Jonathan Hayes

On the West Side

we sat on a wooden bench by the Hudson River

the ripples of the river glistened from the moonlight

I commented how beautiful her big gold earrings were
said that her name, Tara, meant earth goddess

then her eyes asked me to kiss her 

next we were behind the bushes and under a canopy of trees
pulling down our pants, fumbling onto the park grass

catching twigs in our hair
she said, “I’m going to fuck you white boy”

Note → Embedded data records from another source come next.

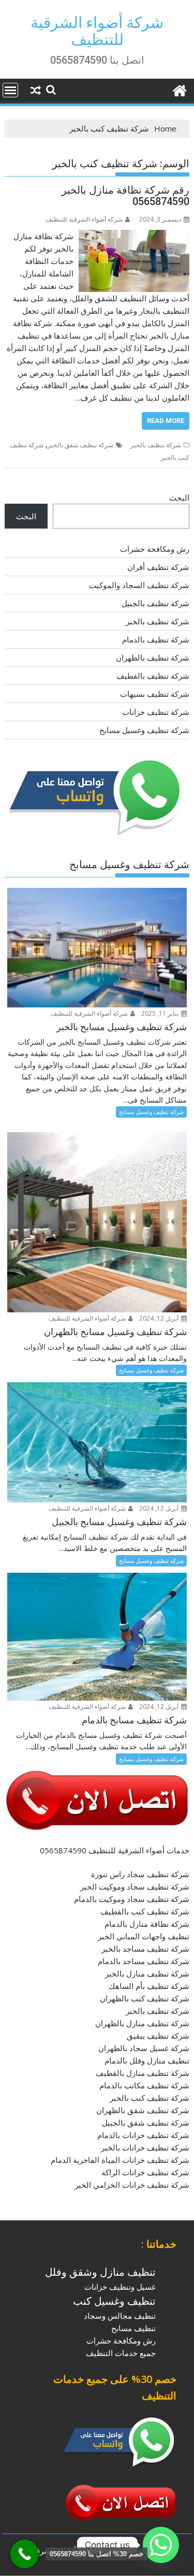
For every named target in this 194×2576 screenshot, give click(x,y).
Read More (165, 421)
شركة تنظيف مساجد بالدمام (143, 1961)
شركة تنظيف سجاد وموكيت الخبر (134, 1886)
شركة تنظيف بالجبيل (155, 603)
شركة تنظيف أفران (158, 567)
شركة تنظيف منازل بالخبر (147, 1973)
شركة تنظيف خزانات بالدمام (143, 2135)
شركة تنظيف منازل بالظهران (142, 2023)
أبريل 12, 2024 (159, 1318)
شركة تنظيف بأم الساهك (149, 1986)
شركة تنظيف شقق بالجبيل (145, 2122)
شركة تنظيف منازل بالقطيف (142, 2073)
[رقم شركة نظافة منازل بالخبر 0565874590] (134, 236)
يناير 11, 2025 (160, 1013)
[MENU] (10, 90)
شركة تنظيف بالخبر (155, 445)
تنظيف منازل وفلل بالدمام (147, 2060)
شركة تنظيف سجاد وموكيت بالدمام (131, 1899)
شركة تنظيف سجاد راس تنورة (140, 1874)
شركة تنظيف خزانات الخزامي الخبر (131, 2184)
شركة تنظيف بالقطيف (152, 675)
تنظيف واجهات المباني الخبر (143, 1936)
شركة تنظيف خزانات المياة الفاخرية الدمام (120, 2160)
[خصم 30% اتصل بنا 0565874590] (24, 2554)
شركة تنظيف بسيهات (154, 694)
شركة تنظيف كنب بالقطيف (144, 1911)
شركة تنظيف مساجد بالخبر (145, 1948)
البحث (179, 497)
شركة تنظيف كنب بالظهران (144, 1998)
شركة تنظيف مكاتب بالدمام (144, 2085)
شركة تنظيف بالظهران (152, 657)
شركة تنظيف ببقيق (158, 2035)
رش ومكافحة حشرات (154, 549)
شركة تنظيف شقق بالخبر (80, 445)
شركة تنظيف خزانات (155, 712)
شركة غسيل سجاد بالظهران (143, 2048)
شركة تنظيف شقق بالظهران (142, 2110)
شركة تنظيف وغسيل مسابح (144, 730)
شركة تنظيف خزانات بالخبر (145, 2147)
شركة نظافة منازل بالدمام (147, 1924)
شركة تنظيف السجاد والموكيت (139, 585)
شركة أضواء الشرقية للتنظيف (97, 31)
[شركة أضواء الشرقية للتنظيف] (179, 89)
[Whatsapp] (161, 2545)
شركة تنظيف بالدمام (155, 639)
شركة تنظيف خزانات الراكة (145, 2172)
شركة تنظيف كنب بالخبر (149, 2097)
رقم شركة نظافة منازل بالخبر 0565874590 (125, 196)
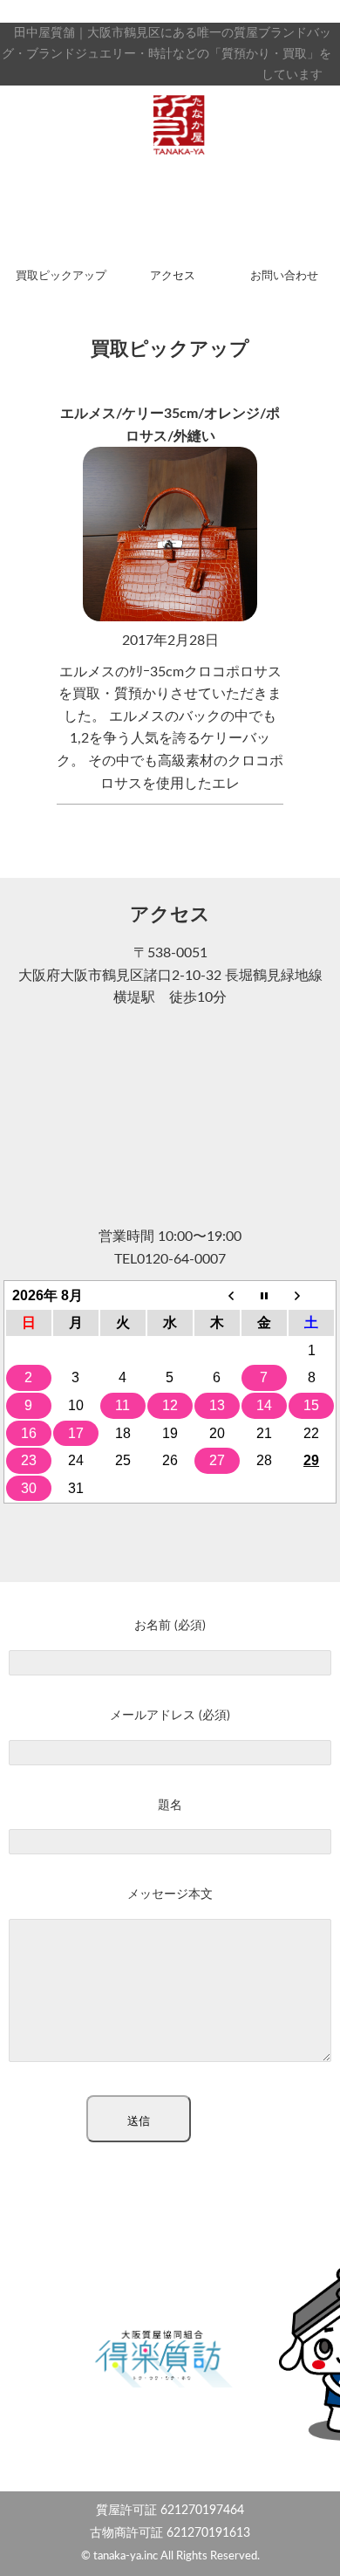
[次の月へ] (311, 1296)
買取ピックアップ (61, 276)
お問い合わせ (284, 276)
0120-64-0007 (181, 1259)
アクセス (172, 276)
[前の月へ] (217, 1296)
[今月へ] (264, 1296)
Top (320, 2552)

as a metal lamppost glowed faintly

Kristin Garth

Bubblegum

I play these same games since I turn eighteen.
The rules evolve in ways I don’t choose.
Each time I say daddy things becomes more extreme.
I find a way to retain innocence to lose. 

I spread my legs for cameras, on stage.
Still I cannot look these men in their eyes.
My birthday does not reflect my mental age. 
They call me on apps to make me cry. 

I hide my pastel knives near my Barbie dolls —
pink walls requested with the reddest of welts. 
I swallow anything that will keep me small. 
I suffocate doubt with a tight leather belt. 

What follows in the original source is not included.